The things they get up to Down South

              Why is it, do you think, that so many distinguished British actors, when offered a role as a character from the Deep South, will go for it like a pack of rats? Money aside, I think it’s an opportunity for them to ditch their usual clipped, tweedy accents for the slow, self-indulgent drawl that drips gracious venom, and to cut loose with some delicious acting excesses that they seldom get to indulge in at home.

            Case in point is the new Southern Gothic horror romance called Beautiful Creatures, based on the first novel of a recent series that’s trolling for the Twilight audience, i.e. mostly female and adolescent.  But for those of us who are on the farther side of the perils of young love, this movie is a huge treat because it’s got three famous Brit actors having the time of their lives, not just as decadent genteel Southerners, but as supernatural decadent genteel Southerners. Tennessee Williams has nothing on this lot.

            Young Ethan, our chawmin’ narrator, is stuck in Gatlin, South Carolina, a town “so far from Charleston it doesn’t have a Starbucks.” When Ethan isn’t reading Vonnegut and other locally banned authors, he’s having troubling dreams of a girl whose face he can’t quite see. Wouldn’t you know that young Lena, who transfers to his school at the start of the year, turns out to be that very girl. Lena lives with her Uncle Macon, a wealthy and mysterious recluse, out at palatial but ruinous Ravenwood. The townsfolk of Gatlin are convinced that Macon and his extended, but attenuated, family are devil worshipers. Of course these real witches (or casters as they prefer to be called) don’t worship the devil, but at age 16 their inner nature chooses them for either the Dark or the Light, and sweet Lena is turning 16 on the Winter Solstice.
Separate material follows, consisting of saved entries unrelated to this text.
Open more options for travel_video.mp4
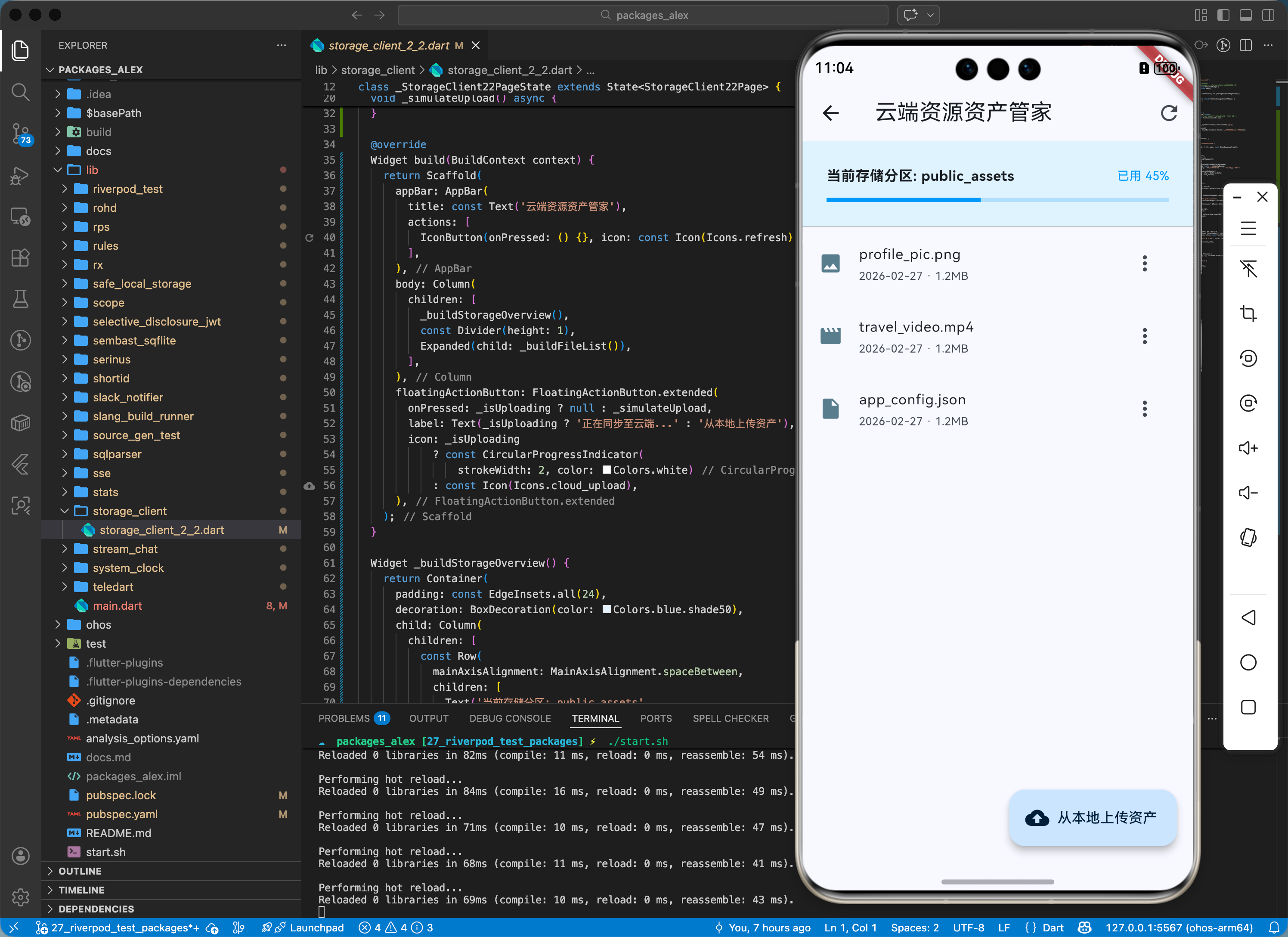Image resolution: width=1288 pixels, height=937 pixels. click(x=1144, y=336)
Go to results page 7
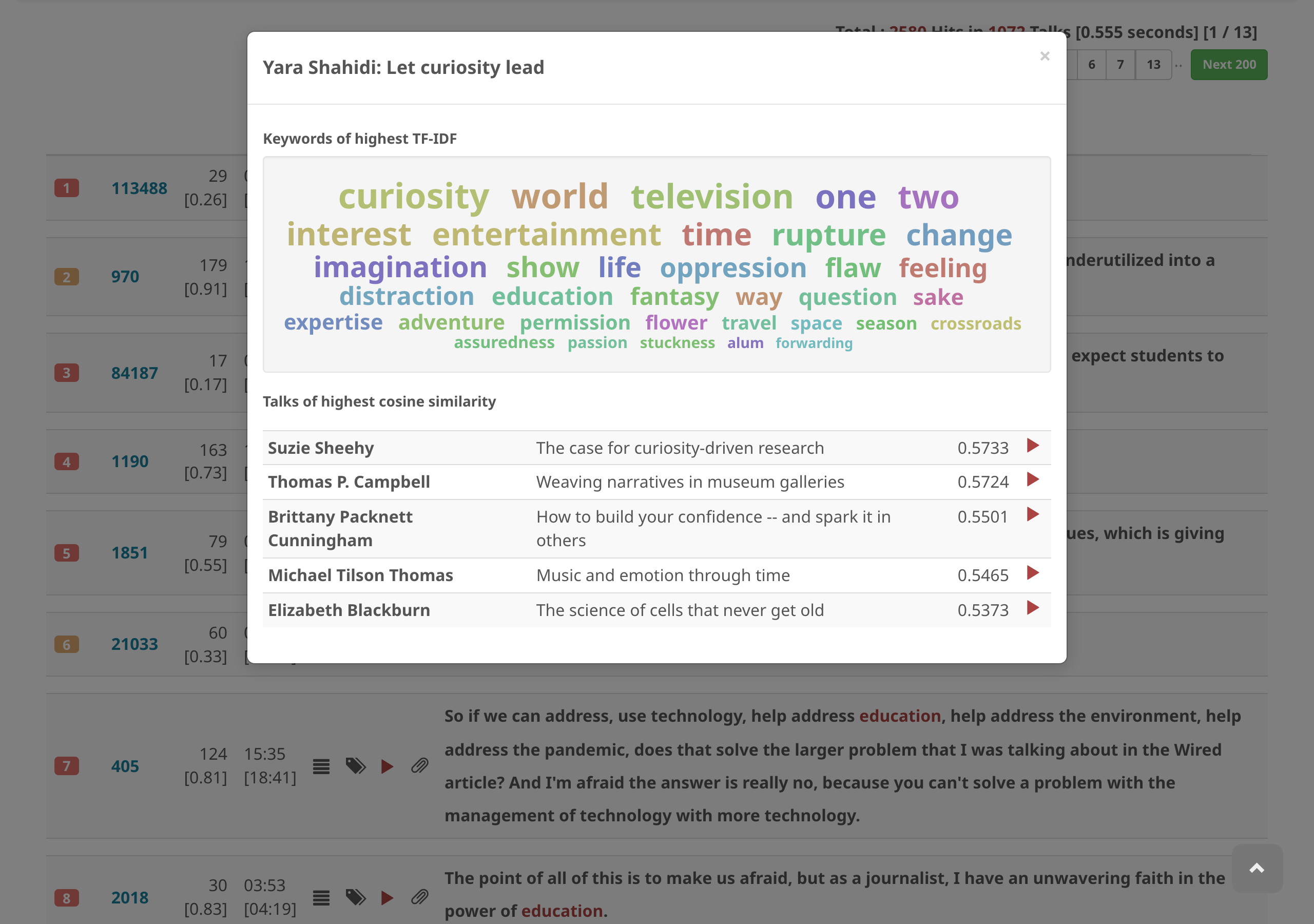1314x924 pixels. (x=1120, y=64)
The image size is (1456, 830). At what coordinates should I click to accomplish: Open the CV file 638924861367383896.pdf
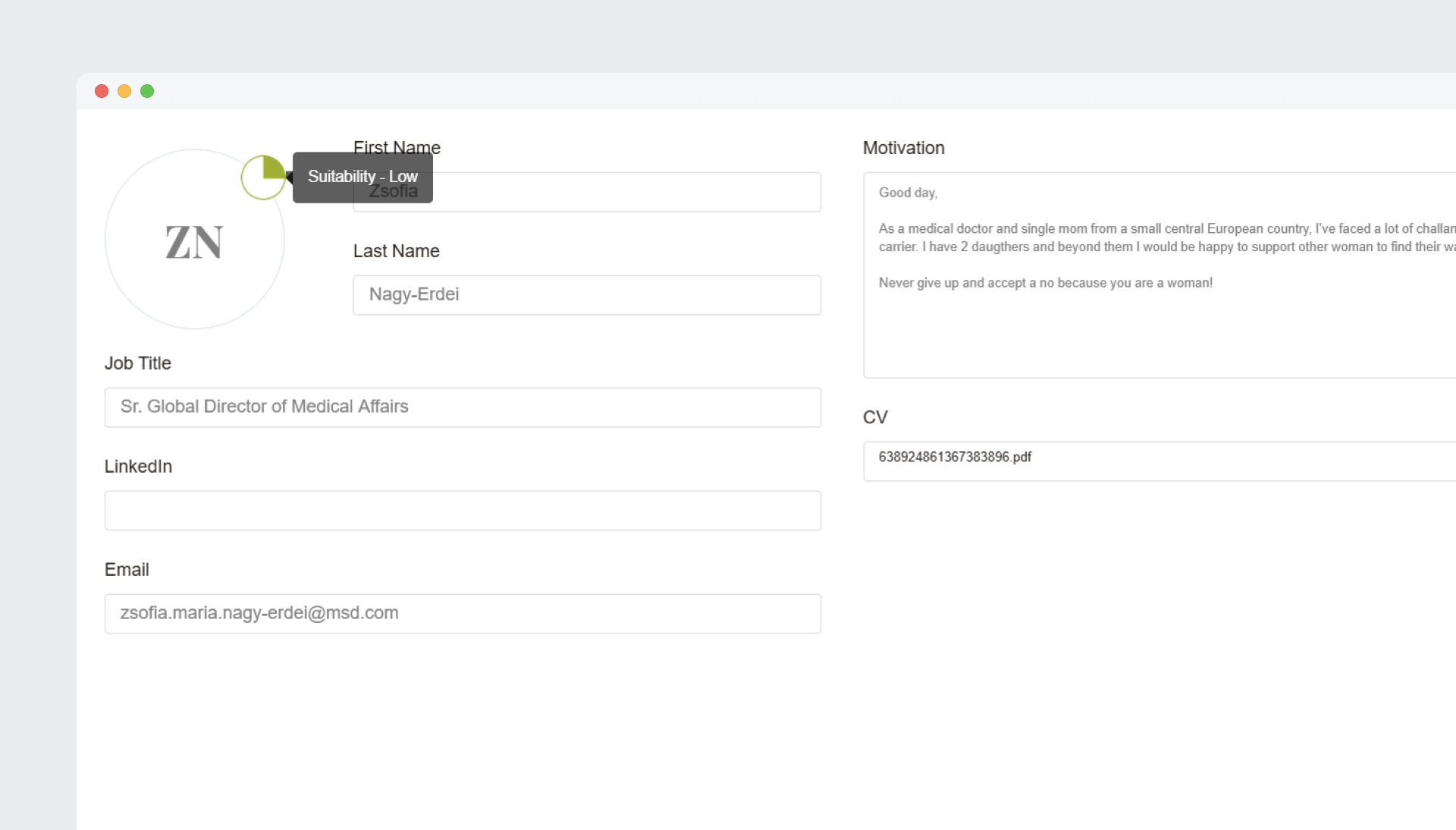(955, 457)
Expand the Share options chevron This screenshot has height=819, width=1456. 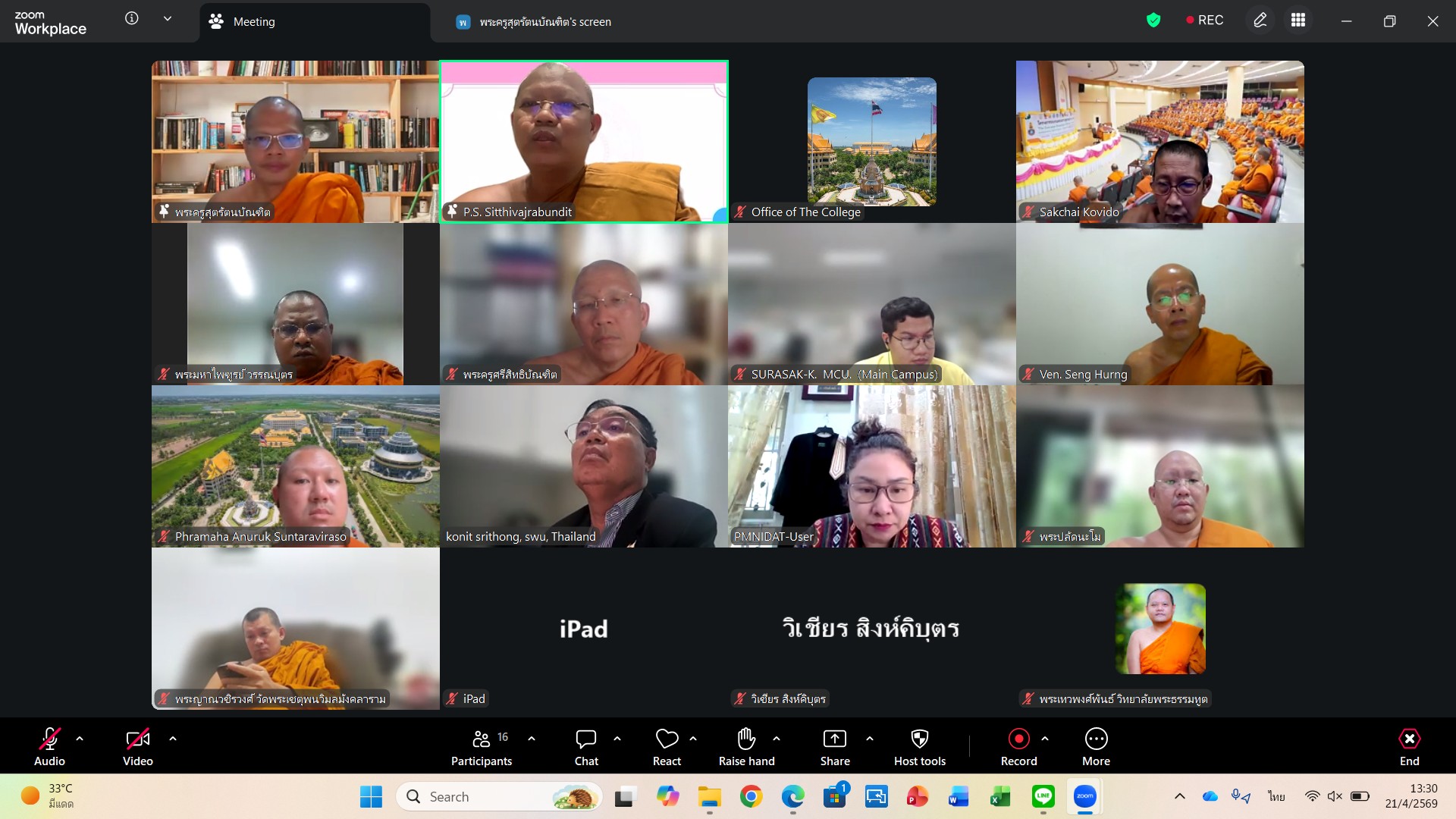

            I don’t know anything about these books, but the movie is an entertaining sleeper that has fun with all the Southern Gothic tropes while producing a taut little thriller with glimmers of humor.

            Most of the humor comes from watching the Brit imports. Tall, elegant Jeremy Irons is delicious as tall, elegant Uncle Macon, who is trying to protect Lena from both the Dark Side and the self-righteous townsfolk; the scene where he lacerates a town meeting is worth the price of admission. Another surprise from across the pond is the magnificent Eileen Atkins as Lena’s grandmother, and while she’s not given much to do, she is, as always, a lesson in the meaning of the term “Presence.”

            But the person having the most fun here is the wonderful Emma Thompson as Lena’s mother, the Dark autocrat Sarafine, who has taken over the body of the pious church lady, Mrs. Lincoln, giving her twice as many chances to be gruesomely delightful.

            As for the young lovers, Alice Englert is a lovely and competent young Australian actress who passes ably for an up-to-date Southern belle, with the winsome charm of the outcast who can’t believe this cute guy is following her around, and reserves of strength when she has to confront just about everybody in her family, all of whom are seeking to thwart her, for different reasons.

            As our hero Ethan, Alden Ehrenreich is laboring under two handicaps. First, he was in his 20s, and he looks it, when he played this 17-year-old high-school junior. Second, and it’s a problem I had all the way through: he looks like a young Johnny Knoxville, and I kept expecting him to perform asinine stunts involving beer and chain saws. It’s actually a good lesson in what a good actor can do, that Ehrenrich is able to overcome this handicap and turn in an appealing performance as a teen-ager blind-sided by first love.

            The production designer had a high time showing us the steamy Southland draped with Spanish moss, and even more fun when he went inside Ravenwood to show us a Manhattan-inspired, Architectural-Digest ante-bellum mansion that changes its interior decor to match the owner’s mood.

            The movie’s first two-thirds are well paced, with a rhythm that changes just when it should to keep us interested. The last segment gets rather bogged down, as characters have to explain the motivations – or the magical rules, which are many – behind their actions; and the ending is abrupt and points baldly to a sequel.

            But the sum of this is a pleasant little film that, among other things, stresses the importance of libraries; Robert Wise’s 1963 film, The Haunting; Nancy Reagan jokes; and Interstate 95, which will get you out of South Carolina.